[Saved entries]
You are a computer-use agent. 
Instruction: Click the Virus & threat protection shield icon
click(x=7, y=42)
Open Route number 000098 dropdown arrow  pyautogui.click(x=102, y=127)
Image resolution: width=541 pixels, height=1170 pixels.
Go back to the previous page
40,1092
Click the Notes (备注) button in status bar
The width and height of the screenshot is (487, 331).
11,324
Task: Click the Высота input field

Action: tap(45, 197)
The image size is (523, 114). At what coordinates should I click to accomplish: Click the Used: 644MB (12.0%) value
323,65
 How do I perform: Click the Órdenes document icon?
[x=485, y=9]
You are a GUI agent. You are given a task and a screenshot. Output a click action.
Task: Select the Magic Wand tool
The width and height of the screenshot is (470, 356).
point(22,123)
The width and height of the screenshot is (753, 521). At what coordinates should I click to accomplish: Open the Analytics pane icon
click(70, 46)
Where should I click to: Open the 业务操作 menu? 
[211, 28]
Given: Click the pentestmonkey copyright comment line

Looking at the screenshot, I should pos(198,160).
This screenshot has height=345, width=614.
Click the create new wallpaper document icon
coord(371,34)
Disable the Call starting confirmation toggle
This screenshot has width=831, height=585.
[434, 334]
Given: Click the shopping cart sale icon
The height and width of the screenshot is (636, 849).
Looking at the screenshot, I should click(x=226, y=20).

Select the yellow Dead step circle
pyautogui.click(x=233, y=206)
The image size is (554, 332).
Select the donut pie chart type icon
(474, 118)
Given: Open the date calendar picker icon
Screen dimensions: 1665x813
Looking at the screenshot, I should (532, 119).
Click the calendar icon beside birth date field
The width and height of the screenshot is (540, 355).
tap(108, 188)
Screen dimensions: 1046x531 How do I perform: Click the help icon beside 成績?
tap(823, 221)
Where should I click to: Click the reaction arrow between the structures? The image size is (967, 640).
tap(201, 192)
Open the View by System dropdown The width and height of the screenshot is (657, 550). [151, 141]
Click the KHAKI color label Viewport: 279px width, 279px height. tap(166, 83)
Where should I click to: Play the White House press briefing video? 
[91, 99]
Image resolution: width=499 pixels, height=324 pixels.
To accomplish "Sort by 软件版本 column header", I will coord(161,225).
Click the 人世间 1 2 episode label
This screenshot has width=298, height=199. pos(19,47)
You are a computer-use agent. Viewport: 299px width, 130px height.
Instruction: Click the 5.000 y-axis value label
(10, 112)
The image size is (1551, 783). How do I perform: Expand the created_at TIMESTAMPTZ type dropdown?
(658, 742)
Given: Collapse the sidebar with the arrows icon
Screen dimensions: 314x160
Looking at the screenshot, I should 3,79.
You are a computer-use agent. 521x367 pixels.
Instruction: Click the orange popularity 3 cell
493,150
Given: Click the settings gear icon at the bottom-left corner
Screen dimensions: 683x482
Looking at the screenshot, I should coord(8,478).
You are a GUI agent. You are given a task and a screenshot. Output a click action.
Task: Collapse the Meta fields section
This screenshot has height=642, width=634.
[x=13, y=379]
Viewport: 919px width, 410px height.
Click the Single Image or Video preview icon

▶ **Requirement**:
Print exactly the lines from the one containing "Screen dimensions: 683x482" through the last line of the records above, both included.

▶ **Solution for this exercise**:
Screen dimensions: 683x482
Looking at the screenshot, I should coord(8,478).
You are a GUI agent. You are given a task and a screenshot. Output a click action.
Task: Collapse the Meta fields section
This screenshot has height=642, width=634.
[x=13, y=379]
Viewport: 919px width, 410px height.
Click the Single Image or Video preview icon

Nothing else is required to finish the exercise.